More detailed information about the UK LLC’s HESOP extract is here.
10. Missing information#
Variable and value labels
UK LLC is infilling missing variable and value labels in the NHSE datasets in the TRE. Where variable labels have been added by UK LLC, rather than being found in NHSE documentation, this is made apparent by the phrase ‘label added by UK LLC’ being included in the variable label.Missing data
The amount of missing data varies widely between variables and across datasets. Throughout 2026, we will update this section with information about missingness in HESOP.
11. Tips for researchers using HESOP in the UK LLC TRE#
a) Data quality issues#
There may be inconsistencies and other data quality issues with HESOP data collected during the early, experimental, phase of data collection (prior to 2008). Not all fields were mandatory when the data was first collected so earlier records have more missing data than do more recent ones.
The primary diagnosis and main procedure are missing from the vast majority of HESOP records.
Where the main diagnosis is not recorded, diag_4_01 = R69X.

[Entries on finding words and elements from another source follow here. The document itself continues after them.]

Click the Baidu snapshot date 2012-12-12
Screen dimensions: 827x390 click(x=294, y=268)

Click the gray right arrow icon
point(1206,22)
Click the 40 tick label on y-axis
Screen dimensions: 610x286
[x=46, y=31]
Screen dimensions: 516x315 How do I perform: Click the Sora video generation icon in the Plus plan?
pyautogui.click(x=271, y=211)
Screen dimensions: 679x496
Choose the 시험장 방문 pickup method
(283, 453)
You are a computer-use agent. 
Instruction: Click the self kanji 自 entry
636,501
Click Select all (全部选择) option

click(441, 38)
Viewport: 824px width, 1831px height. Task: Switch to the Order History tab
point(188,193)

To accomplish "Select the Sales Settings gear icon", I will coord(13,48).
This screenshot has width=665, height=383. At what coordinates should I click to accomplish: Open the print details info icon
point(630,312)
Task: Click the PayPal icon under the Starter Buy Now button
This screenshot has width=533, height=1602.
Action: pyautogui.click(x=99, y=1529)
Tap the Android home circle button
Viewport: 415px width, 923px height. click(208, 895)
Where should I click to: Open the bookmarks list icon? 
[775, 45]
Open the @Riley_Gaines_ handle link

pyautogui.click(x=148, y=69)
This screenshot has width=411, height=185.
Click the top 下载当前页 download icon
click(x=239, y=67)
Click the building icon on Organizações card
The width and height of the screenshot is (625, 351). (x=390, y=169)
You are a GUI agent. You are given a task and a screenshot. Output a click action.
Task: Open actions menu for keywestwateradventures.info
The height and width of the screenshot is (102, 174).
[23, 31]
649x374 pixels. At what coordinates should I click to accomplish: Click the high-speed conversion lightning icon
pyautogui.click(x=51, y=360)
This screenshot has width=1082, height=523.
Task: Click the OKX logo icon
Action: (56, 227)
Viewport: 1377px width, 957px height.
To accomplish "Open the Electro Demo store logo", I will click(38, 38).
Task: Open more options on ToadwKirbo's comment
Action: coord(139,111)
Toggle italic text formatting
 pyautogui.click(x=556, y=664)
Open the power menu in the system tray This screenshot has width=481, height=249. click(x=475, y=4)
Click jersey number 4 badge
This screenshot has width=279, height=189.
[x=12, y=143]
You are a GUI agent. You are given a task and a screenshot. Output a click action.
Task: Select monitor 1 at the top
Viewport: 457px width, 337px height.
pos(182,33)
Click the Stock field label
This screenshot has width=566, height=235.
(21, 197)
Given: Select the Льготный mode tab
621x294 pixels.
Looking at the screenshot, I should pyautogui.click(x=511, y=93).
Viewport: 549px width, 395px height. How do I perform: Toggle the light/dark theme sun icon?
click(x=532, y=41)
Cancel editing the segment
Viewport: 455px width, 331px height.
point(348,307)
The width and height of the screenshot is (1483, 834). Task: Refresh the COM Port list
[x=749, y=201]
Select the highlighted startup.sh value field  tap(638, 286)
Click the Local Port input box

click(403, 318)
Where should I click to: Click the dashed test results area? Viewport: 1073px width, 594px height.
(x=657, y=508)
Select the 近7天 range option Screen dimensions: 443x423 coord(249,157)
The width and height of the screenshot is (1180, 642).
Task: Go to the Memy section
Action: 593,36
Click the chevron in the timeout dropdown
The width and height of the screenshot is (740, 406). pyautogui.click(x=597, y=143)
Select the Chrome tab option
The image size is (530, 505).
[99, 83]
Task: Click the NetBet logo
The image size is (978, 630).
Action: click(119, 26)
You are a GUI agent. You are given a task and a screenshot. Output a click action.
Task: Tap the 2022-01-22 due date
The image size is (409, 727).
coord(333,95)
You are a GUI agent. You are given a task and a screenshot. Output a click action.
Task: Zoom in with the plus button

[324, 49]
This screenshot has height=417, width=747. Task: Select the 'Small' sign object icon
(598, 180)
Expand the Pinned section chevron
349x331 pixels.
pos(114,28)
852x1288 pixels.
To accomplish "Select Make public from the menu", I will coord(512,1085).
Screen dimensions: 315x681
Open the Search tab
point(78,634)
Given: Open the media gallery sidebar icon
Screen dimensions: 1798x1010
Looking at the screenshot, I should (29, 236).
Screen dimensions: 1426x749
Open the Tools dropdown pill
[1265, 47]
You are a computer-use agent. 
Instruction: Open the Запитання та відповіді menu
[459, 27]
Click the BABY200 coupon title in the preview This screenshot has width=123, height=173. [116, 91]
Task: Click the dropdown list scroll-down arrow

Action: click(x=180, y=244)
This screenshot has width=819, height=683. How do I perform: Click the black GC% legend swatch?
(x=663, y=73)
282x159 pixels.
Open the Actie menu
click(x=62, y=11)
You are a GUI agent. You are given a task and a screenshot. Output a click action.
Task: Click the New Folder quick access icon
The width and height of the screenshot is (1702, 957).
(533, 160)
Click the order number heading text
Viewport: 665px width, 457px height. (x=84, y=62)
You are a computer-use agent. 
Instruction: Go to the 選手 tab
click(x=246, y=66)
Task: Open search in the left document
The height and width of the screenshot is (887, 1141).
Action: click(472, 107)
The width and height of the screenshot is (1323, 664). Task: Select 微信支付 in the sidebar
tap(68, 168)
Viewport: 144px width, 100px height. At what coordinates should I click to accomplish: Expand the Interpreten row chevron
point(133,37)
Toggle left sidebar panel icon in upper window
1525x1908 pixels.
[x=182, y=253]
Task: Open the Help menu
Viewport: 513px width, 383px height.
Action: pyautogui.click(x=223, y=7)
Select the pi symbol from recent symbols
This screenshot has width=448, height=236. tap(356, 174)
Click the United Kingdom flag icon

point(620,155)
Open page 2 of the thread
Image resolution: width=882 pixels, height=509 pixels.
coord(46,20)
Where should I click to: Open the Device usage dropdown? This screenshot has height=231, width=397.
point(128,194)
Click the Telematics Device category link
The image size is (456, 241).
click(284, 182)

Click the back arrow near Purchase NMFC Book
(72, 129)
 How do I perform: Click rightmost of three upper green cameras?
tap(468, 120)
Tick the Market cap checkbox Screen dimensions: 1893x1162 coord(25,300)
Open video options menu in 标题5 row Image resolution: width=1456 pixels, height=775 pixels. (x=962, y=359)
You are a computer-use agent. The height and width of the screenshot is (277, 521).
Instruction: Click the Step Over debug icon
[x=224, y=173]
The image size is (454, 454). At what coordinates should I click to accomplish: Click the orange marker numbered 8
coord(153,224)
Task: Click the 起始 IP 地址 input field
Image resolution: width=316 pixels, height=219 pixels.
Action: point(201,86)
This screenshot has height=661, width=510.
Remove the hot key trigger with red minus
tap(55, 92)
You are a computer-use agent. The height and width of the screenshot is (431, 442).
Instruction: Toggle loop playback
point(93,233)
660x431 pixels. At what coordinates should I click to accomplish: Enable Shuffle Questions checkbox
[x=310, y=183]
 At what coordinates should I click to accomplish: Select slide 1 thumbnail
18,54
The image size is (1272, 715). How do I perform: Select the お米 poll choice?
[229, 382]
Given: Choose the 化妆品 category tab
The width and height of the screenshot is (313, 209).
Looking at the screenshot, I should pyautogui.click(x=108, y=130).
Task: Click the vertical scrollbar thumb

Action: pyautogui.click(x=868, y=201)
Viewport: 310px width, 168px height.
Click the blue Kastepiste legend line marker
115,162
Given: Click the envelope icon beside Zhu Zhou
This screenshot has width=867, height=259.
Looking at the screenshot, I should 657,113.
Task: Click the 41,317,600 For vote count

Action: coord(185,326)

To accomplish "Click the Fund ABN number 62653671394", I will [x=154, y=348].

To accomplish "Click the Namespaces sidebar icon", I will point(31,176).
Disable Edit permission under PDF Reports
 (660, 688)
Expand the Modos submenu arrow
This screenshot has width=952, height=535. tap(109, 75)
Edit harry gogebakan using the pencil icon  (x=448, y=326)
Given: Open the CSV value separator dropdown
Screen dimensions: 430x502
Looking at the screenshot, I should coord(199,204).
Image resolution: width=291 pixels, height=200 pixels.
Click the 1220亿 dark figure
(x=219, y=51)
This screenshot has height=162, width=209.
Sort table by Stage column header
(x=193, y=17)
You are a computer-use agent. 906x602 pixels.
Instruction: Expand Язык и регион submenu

Where the primary procedure is not recorded, opertn_3_01 = X99 or - or &.
b) Working with medical codes#
When applying to access linked HESOP data in the UK LLC TRE, researchers must submit a codelist specifying the ICD-10 and / or OPCS codes which are relevant to their research question.
In HESOP, as is the case for all HES datasets, ICD-10 and OPCS codes are provided as both 3-character and 4-character fields. The 3-character version is a truncation of the 4-character field, providing a higher-level (less specific) diagnosis or procedure code. N.B. Not all diagnoses and procedures have a 4-character version. Where this is the case, the final character is infilled with ‘X’.
The dataset also includes fields which concatenate the ICD-10 and OPCS codes, simplifying the process of identifying a specific diagnosis or operation across multiple fields. More information on these fields is included with the HESAPC dataset.
c) Key variables in HESOP#
Variable name |
Variable label |
Description |
|---|---|---|
apptdate |
Appointment date |
The date when an appointment was scheduled |
attended |
Attended |
Whether or not a patient attended an appointment |
mainspef |
Speciality under which the outpatient appointment is recorded |
The speciality of the consultant responsible for the patient during that appointment (recorded for administrative purposes) |
outcome |
Outcome of outpatient attendance |
e.g. discharged from consultant’s care, another appointment made |
refsourc |
Source of referral for the outpatient episode |
e.g. from GP, from A&E, from optometrist |
tretspef |
Speciality that provided the care or treatment during the appointment |
Can differ from mainspef if a patient receives treatment from a someone in a speciality other than that of their consultant. Records which speciality delivered the care, so can be used for clinical analysis |
waitdays |
Waiting time in days |
Number of days between the decision to treat being made and treatment being received |
The full HES data dictionary can be downloaded from NHS England.
12. Useful syntax#
Below we will include syntax that may be helpful to other researchers in the UK LLC TRE. For longer scripts, we will include a snippet of the code plus a link to the UK LLC Github repository where you can find the full scripts.
13. Further reading#
Information in this section will be added in due course.